Moreover, $(2^2\times 5^7\times 7^5)$ ≠ $(2^m\times 5^n)$
Hence, the given rational is non-terminating repeating decimal.

(iv) $\frac{9}{35}=\frac{9}{5\times 7}$
We know either 5 or 7 is not a factor of 9, so it is in its simplest form.
Moreover, ($5\times 7$) ≠ $(2^m\times 5^n)$
Hence, the given rational is non-terminating repeating decimal.

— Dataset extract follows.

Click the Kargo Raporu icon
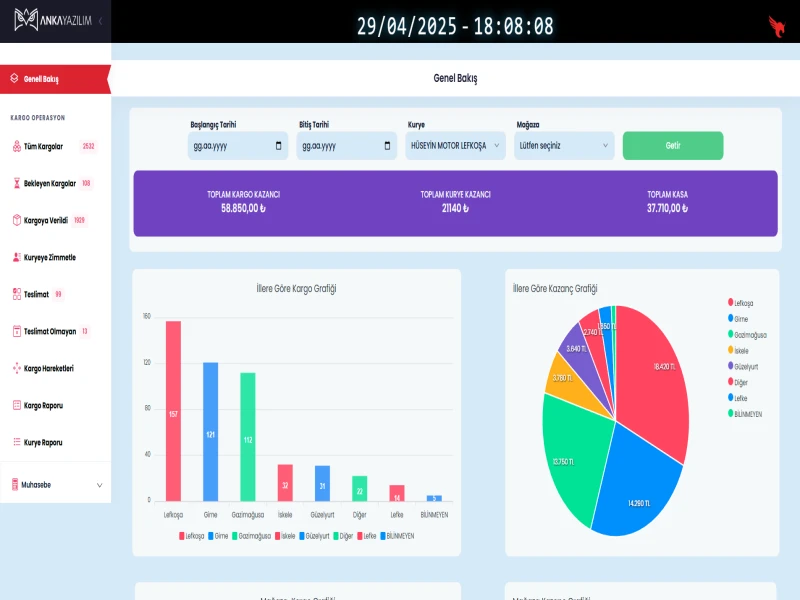The height and width of the screenshot is (600, 800). [16, 405]
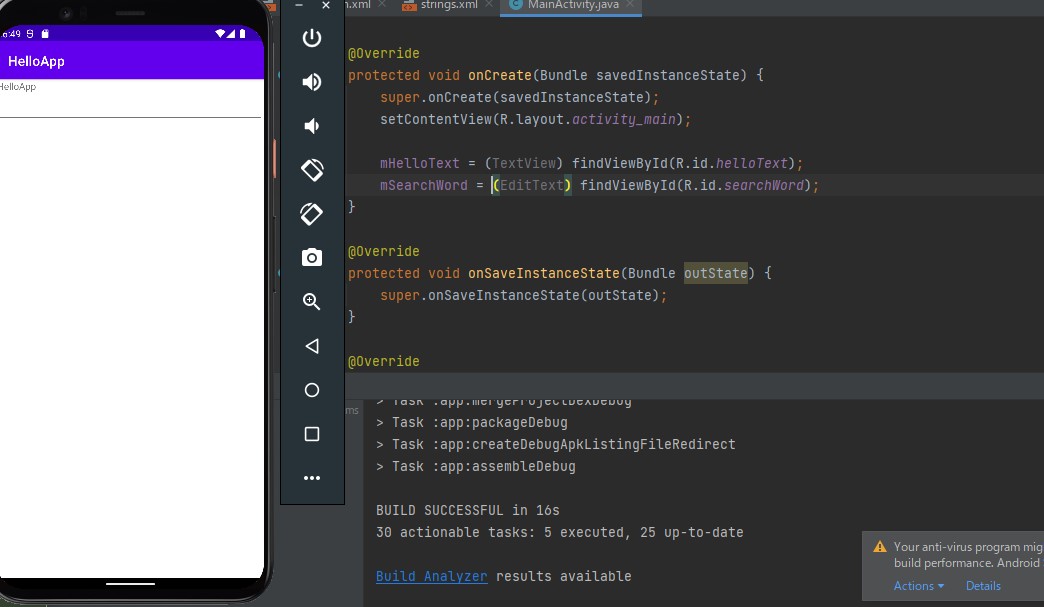Focus the text input field in HelloApp
Image resolution: width=1044 pixels, height=607 pixels.
pos(130,107)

(v) $\frac{77}{210}=\frac{77÷7}{210÷7}=\frac{11}{30}=\frac{11}{2\times 3\times 5}$
We know 2, 3 or 5 is not a factor of 11, so $\frac{11}{30}$ is in its simplest form.
Moreover, $(2\times 3\times 5)$ ≠ $(2^m\times 5^n)$
Hence, the given rational is non-terminating repeating decimal.

(vi) $\frac{32}{147}=\frac{32}{3\times 7^2}$
We know either 3 or 7 is not a factor of 32, so it is in its simplest form.
Moreover, $(3\times 7^2)$ ≠ $(2^m\times 5^n)$
Hence, the given rational is non-terminating repeating decimal.

(vii) $\frac{29}{343}=\frac{29}{7^3}$
We know 7 is not a factor of 29, so it is in its simplest form.
Moreover, $7^3$ ≠ $(2^m\times 5^n)$
Hence, the given rational is non-terminating repeating decimal.

(viii) $\frac{64}{455}=\frac{64}{5\times 7\times 13}$
We know 5, 7 or 13 is not a factor of 64, so it is in its simplest form.
Moreover, $(5\times 7\times 13)$ ≠ $(2^m\times 5^n)$
Hence, the given rational is non-terminating repeating decimal.